In the following article I have summarized some steps and hints to set-up a MySQL active/passive fail-over Cluster also sometimes called MySQL HA.
With such a set-up you can achieve a 99.99% (4x9) HA set-up for MySQL (52 minutes downtime per year). The same procedure also works for PostgreSQL, Oracle and other database systems running on Linux (DRBD runs on Linux only).
The concept
The concept of an active/passive fail-over Cluster is the following:
- You have 2 servers (also called nodes).
- They communicate over a cluster software (Heartbeat, Corosync, OpenAIS, Red Hat Cluster Suite).
- They are running on DRBD or have a shared storage (SAN, NAS) connected to both nodes.
- MySQL is only running on ONE node (active), the other node does nothing (passive).
- You reach MySQL over a Virtual IP (VIP)
- In case of a problem the cluster software should detect those and fail-over the resources including the VIP to the passive node. There your database should continue working a few minutes (from < 1 Min up to > 60 Min) later.

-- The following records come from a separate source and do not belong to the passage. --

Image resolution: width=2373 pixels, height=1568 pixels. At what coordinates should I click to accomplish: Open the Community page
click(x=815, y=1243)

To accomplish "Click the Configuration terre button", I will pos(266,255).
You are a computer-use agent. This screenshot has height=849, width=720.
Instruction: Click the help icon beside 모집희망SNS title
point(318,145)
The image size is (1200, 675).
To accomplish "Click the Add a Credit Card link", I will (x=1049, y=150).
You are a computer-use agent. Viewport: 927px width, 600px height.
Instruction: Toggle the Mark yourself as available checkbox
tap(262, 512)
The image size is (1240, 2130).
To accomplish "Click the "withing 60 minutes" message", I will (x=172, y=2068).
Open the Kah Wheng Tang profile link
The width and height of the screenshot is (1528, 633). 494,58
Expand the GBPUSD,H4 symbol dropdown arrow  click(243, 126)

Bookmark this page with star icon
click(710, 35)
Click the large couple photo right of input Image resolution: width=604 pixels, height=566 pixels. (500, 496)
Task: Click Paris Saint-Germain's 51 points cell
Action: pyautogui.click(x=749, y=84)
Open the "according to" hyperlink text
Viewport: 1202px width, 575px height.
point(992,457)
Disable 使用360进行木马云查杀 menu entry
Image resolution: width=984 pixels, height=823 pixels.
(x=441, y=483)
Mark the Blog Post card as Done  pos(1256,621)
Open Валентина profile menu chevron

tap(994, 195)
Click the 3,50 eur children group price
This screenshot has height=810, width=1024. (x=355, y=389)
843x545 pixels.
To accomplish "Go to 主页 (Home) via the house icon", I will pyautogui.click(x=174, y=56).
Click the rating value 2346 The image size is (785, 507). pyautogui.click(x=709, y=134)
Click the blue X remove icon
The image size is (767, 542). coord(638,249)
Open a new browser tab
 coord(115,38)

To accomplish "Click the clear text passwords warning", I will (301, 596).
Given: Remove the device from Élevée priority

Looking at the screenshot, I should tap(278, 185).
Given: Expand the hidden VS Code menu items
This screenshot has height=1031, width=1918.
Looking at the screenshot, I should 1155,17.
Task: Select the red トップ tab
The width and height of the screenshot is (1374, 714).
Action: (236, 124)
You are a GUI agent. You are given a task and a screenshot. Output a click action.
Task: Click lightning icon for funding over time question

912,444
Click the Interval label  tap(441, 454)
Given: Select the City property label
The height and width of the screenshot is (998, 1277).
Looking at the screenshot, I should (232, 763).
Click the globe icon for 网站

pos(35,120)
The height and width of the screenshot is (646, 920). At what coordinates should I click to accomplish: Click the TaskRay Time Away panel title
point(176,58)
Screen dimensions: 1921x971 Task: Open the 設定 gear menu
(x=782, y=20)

- There should be no need to reconfigure or change anything in your application.
Comment about the used tools and their versions
The following description bases on MySQL 5.1 (the database version does not really matter here). It was set-up on CentOS 5.5 but other Linux distributions and versions should work similarly.
Further we used DRBD v8.3.8 and Heartbeat v3.0.3. We configured Heartbeat to use the version 1 mode because of 3 reasons:
- We got troubles with Corosync, Pacemaker and Heartbeat (node was shutdown without any obvious reason because of wrong return codes of the underlying Heartbeat scripts) and we found at least one bug in Corosync.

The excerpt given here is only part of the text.